The time has come for banks to embrace Social Media to solve both their reputation problems and their delay in social technologies adoption.
BNL bank has gone social: the way to trust restoration and …more money?
At the beginning of July one of Italy’s biggest banks, BNL (Group BNP Paribas) announced the implementation of a new social media strategy to overcome the following challenges that they were facing as a bank:
- Engage in conversations with customers;
- Rebuild brand perception;
- Increase customer satisfaction;
- Rebuild customer trust and loyalty;
- …and ultimately generate new revenue streams.
To overcome these challenges BNL has adopted a people centric approach, and BNL’s people are: customers, prospects, employees and job applicants.
BNL is not new to Social Media: in February 2010 it has gone live with a BNL Tennis, as an aggregator during its sponsorship campaign to the International Tennis Championships in Italy. Today BNL has four active Facebook pages with a total of over 62500 fans:
- BNL EduCare provides financial education resources for family banking or businesses;
- BNL Job is the talent recruiting Facebook page connecting future job applicants;
- BNL per Telethon supports the Telethon fundraising program;
- BNL People, which has been launched in July 2012, is the new open conversation channel between BNL and its people and also directly connected to BNL’s customer support.
BNL is using also the twitter handles @BNLPeople and @BNLJob, and its youtube channel. The next step would be to create dedicated Facebook pages for banking products like mortgages, saving accounts, loans where the conversation topics are more focused and where BNL plans to realize revenues.
The Facebook pages and the twitter handles help also drive traffic to BNL People’s website, dedicated to storytelling and youtube clips about BNL’s employees’ and manager’s passions: the goal of this communication strategy is to show the “human side” of banking. The key message is that BNL is made by “real people like you” and not by “banksters”, with the goal to restore trust. As a social media professional I like this strategy, but how many would question the authenticity of these messages?
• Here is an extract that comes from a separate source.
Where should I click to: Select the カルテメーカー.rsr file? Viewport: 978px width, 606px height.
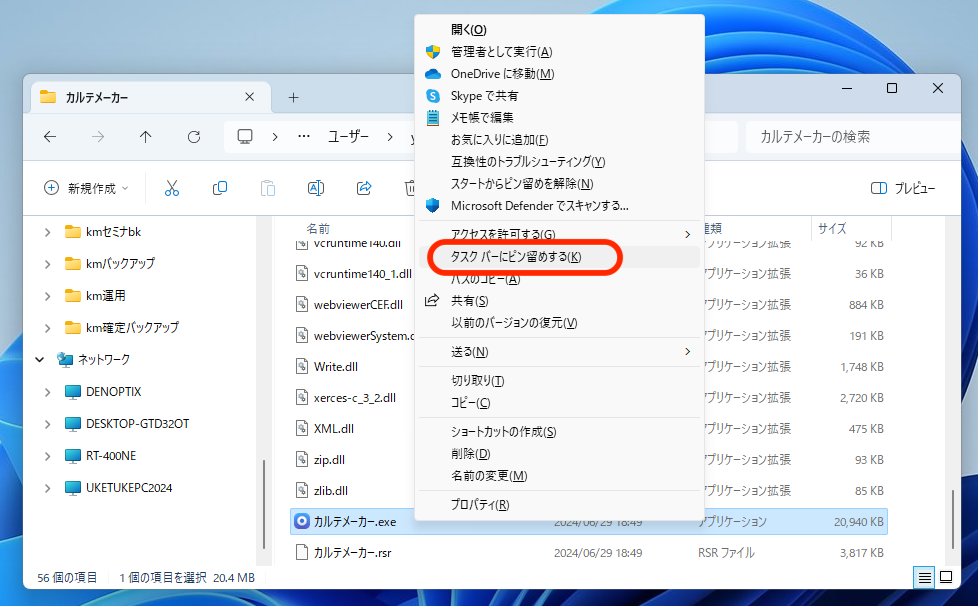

Social banking: more Risks than ROI?
Considering that BNL has more than 2.5 million customers the participation on the BNL People page is still very low (5.668 fans on 08/05/2012, 0.23%). No information about BNL’s social media budget has been disclosed, but will the Social Media investment pay off? Or would BNL customers rather prefer lower banking fees? How many customers would actually engage with social banking?
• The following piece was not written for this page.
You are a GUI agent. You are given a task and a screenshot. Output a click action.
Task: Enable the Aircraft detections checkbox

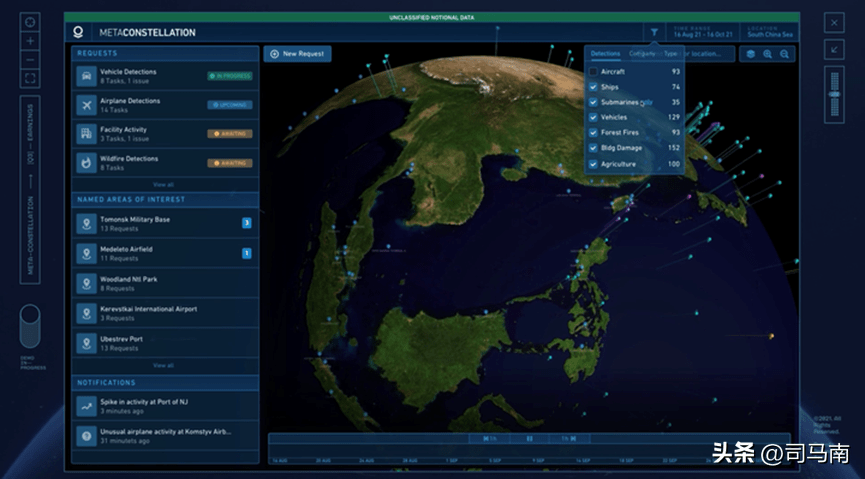[593, 72]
Still Facebook as a platform itself needs to prove to be able to monetize BNL’s investment. For sure BNL has designed a very detailed long term strategy, and is launching out new tools when the audience is ready, but not all banking customers are active social media consumers, like the C-generation.
Another issue is the time factor: people like me would to spend their available on line time on Facebook socializing with friends rather than socializing with banks and brands!
I believe that BNL has a great social media strategy, but the conversation with the people has to stay always open and authentic to be trustworthy, or trust in social media gets lost, too!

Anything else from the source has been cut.